Abends in unserem Hotel treffen sich viele für einen Jass oder einen Absacker in der Bar.
Auf der Kutsche lachen wir Tränen
Damit die Gäste den Vormittag ganz individuell gestalten können fahren wir nach Undeloh. Der Ort liegt mit heidetypischen Häusern mitten im Naturschutzgebiet der Lüneburger Heide. Im Ortskern ist die St. Magdalenen-Kirche zu finden. Sie wurde 1189 erbaut und ist mit dem abseits stehenden Glockenturm eine der schönsten Heidekirchen. Das Heide Erlebniszentrum, der Markt, die vielen reetgedeckten Häuser, die abwechslungsreichen Wanderungen durch die Heide und unzählige Cafes und Restaurants bieten etwas für jeden Geschmack. Anschliessend warten die Kutschen in Schneverdingen auf uns. Bei einer zweistündigen Fahrt geniessen wir den Blick auf die Heide in vollen Zügen. Die Ruhe wird ab und zu von den Informationen des Kutschers unterbrochen, und zwischendurch kommt ein typisch norddeutscher trockener Witz: wir lachen Tränen. Als krönender Tagesabschluss erwartet uns ein Grillbuffet im Schafstall. Meine Gäste sind hungrig und auch „gwunderig“ auf das Schnuckenfilet oder die Schnuckenwurst. Es schmeckt ausgezeichnet, und wir sind uns einig; so ein Tag so schön wie Heute der sollte nie vergehen oder zumindest nicht so schnell in Vergessenheit geraten.

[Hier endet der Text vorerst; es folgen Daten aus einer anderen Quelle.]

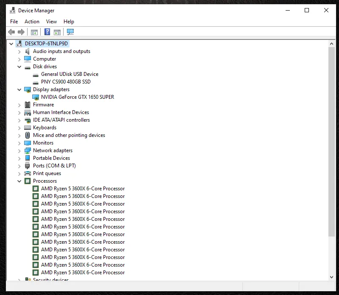The width and height of the screenshot is (339, 295).
Task: Click the NVIDIA GeForce GTX 1650 SUPER icon
Action: 36,97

Am frühen Morgen, bei Sonnenaufgang, verabschieden wir uns von dieser wunderschönen Gegend. Es geht zügig vorwärts, doch da – plötzlich geht gar nichts mehr auf der A7. Wegen eines Unfalls sitzen wir während mehrer Stunden fest. Meine Gäste sind trotzdem guter Laune, ich lese Geschichten und Sagen von Hermann Löns, dem Heidedichter, vor. Roli erzählt von den strengen Regeln der Fahr- und Ruhezeiten, wir verteilen die Car-Tours Kataloge und ich erzähle etwas zu unseren Reisen. Und so vergeht die Zeit und irgendwann können wir endlich heimfahren.
Mit etwas Wehmut im Herzen verabschiede ich mich von meinen Gästen und von Roli. Wer weiss, vielleicht gibt es ein Wiedersehen auf einer anderen Reise?
Plattdeutsch: „Loot se sik dat goot gohn, Dank ok“ – oder vielen herzlichen Dank!